ORGANO UFFICIALE DEL COMITATO CENTRALE DEL PARTITO COMUNISTA DI CUBA

I Delegati cubani ai Forum paralleli del VII Vertice delle Americhe e del Vertice dei Popoli, hanno reso omaggio ieri, domenica 8, ai patrioti peruviani nel monumento eretto in loro onore a Lima.  
La presidente della OCLAE, Mirthia Brossard, ha parlato a nome del gruppo ed ha segnalato l’apporto peruviano all’identità latinoamericana, e «la quota di sangue, di fermezza e dei principi che molti dei suoi figli hanno apportato alla nostra indipendenza e alla difesa della nostra sovranità e autodeterminazione».
Dopo che l’atleta Yarisley Silva e il presidente della FEU, Raúl Palmero, hanno posto una corona di fiori nel monumento ai patrioti e precursori dell’indipendenza, Brossard ha ricordato che il Perù fu il primo paese d’America che riconobbe la Repubblica di Cuba in Armi.
«I nostri popoli sono uniti anche da  relazioni di solidarietà intessute in momenti difficili e in occasione di disastri naturali», ha detto.

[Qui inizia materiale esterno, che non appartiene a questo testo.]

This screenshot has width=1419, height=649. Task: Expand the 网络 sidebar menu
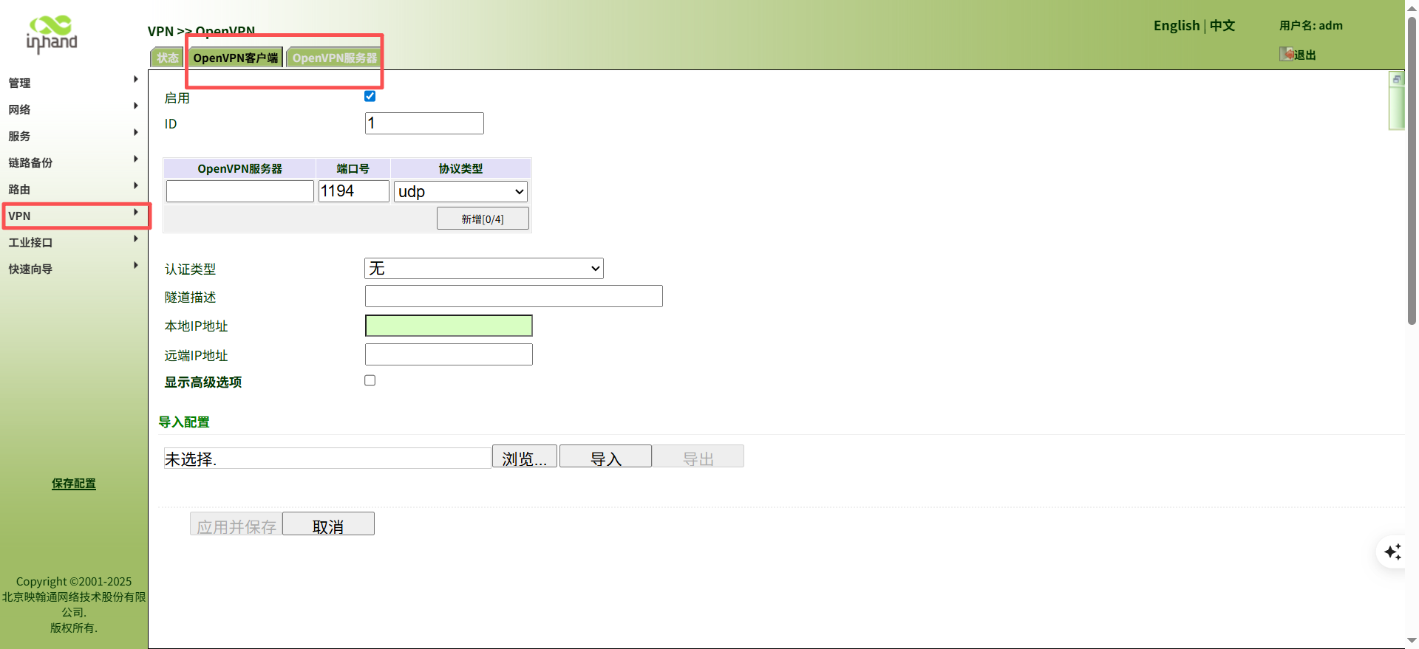[x=74, y=109]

È stato il Comandante in Capo  Fidel Castro Ruz uno dei primi a donare il suo sangue per  le vittime del terremoto del 1970 e migliaia di cubani lo accompagnarono.
«I collaboratori cubani della salute, ha aggiunto, viaggiarono nel 1970 per assistere i danneggiati, così come lo fecero nel 2007, tre giorni dopo il terremoto di Ica e l’anno scorso per le inondazioni in Piura. I cubani ringraziamo per l’aiuto solidale dato ai danneggiati dall’uragano Irma nel 2017 e per l’appoggio permanente dei governi e del popolo peruviani nella battagia contro il blocco economico, commerciale e finanziario degli Stati Uniti contro il nostro paese», ha segnalato.
Brossard ha indicato anche che sono circa un centinaio i cubani che formano la delegazione per gli eventi paralleli del VIII Vertice delle Americhe e il Vertice dei Popoli.
Ha anche segnalato che sono rappresentati i giovani, gli studenti, i lavoratori, i contadini, i cooperativisti, il settore non statale, intellettuali, accademici, leaders religiosi e professionisti.

«Participeranno ai Forum paralleli e al Vertice dei Popoli con un grande senso di responsabilità e spirito costruttivo, per portare l’esperienza della Rivoluzionee cubana che ha costruito in quasi 60 anni un consenso a favore di un sistema politico, economico e sociale  forgiato attraverso una democrazia partecipativa socialista, in cui l’essere umano costituisce  la prima priorità e nella quale è il popolo che governa».
«Oggi come ieri, con il legato di Martí e di Fidel ratifichiamo il nostro impegno con la tanto necessaria integrazione dei popoli, per non far passare il gigante delle sette leghe e creare la Patria comune che sognavano i nostri patrioti», ha esclamato ancora. (GM - Granma Int.)